Da Redação
Articulação nos bastidores indica maioria formada no Senado para aprovar o nome de Jorge Messias, com apoio ativo de ministros do Supremo.
A indicação de Jorge Messias ao Supremo Tribunal Federal entrou em uma fase decisiva e, segundo avaliação de ministros da própria Corte, já conta com votos suficientes no Senado para ser aprovada.
Nos bastidores, integrantes do STF têm atuado diretamente na articulação política para garantir a confirmação do nome indicado pelo presidente Luiz Inácio Lula da Silva. A leitura interna é de que há uma maioria consolidada entre os senadores, o que torna a aprovação cada vez mais provável.
Esse movimento revela um dado central do processo.
A disputa deixou de ser apenas política no Congresso e passou a envolver também o próprio Judiciário, com ministros influentes atuando na construção de consenso em torno da indicação.
Entre os nomes que acompanham e participam dessas articulações estão figuras relevantes do STF, o que reforça o peso institucional do processo e indica uma convergência interna em torno da escolha de Messias.
Do ponto de vista numérico, o cenário também é favorável.
Para ser aprovado, o indicado precisa de pelo menos 41 votos dos 81 senadores. Projeções recentes de aliados apontam que Messias pode alcançar entre 48 e 52 votos, margem considerada confortável dentro do padrão histórico das indicações ao Supremo.
Além disso, o processo ganhou ritmo.
Após meses de impasse, a indicação foi formalmente enviada ao Senado no início de abril, permitindo o avanço da tramitação.
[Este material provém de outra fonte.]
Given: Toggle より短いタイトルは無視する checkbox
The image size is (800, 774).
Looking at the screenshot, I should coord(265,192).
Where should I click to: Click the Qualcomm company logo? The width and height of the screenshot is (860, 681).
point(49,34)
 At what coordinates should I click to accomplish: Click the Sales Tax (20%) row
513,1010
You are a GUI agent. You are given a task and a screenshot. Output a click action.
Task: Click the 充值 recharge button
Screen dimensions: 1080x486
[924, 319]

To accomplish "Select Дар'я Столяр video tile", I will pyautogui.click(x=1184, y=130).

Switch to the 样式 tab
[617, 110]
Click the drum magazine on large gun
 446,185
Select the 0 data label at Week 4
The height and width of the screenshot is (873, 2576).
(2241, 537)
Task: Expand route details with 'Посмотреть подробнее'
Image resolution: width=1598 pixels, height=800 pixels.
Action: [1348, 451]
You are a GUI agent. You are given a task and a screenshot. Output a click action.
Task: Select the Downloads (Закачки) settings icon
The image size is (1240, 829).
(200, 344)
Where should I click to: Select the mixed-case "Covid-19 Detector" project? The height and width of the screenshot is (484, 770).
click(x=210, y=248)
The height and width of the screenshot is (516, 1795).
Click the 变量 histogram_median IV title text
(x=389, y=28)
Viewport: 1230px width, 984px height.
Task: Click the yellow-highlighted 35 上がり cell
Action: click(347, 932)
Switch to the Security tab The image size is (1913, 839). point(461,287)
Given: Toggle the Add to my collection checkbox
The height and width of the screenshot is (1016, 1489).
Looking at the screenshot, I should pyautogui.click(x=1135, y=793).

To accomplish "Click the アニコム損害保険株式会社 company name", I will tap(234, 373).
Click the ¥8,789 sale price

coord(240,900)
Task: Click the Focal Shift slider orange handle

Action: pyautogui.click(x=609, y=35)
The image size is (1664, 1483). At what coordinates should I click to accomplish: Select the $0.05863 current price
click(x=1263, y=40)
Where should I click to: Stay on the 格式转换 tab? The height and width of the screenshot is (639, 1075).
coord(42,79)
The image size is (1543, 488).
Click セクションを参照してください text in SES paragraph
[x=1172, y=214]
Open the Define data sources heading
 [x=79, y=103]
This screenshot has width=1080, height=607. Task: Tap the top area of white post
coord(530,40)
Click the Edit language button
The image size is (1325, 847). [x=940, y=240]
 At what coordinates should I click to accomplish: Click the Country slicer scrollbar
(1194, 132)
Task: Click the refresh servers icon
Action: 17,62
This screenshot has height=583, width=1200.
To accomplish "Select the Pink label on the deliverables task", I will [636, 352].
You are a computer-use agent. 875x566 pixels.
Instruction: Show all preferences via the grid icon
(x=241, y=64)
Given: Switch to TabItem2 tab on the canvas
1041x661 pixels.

A sabatina na Comissão de Constituição e Justiça já tem data definida, e a expectativa é de votação ainda neste mês.
Apesar do otimismo, há cautela.
Interlocutores do presidente do Senado, Davi Alcolumbre, evitam antecipar o resultado, reforçando que a articulação política é responsabilidade do governo federal e que o processo ainda depende da dinâmica interna da Casa.
Esse cuidado não é trivial.
Historicamente, indicações ao STF podem sofrer atrasos e mudanças de cenário, especialmente quando há disputas internas no Congresso ou resistências políticas específicas.
Ainda assim, o quadro atual aponta para uma tendência clara.
O nome de Jorge Messias deixou de ser uma aposta incerta e passou a ser tratado como provável novo integrante da Suprema Corte.
No fundo, o episódio revela algo mais profundo sobre o sistema político brasileiro.
A escolha de um ministro do STF não é apenas um ato jurídico.
É uma disputa de poder que envolve Executivo, Legislativo e Judiciário ao mesmo tempo.
E, neste momento, tudo indica que essa disputa caminha para um desfecho favorável ao governo.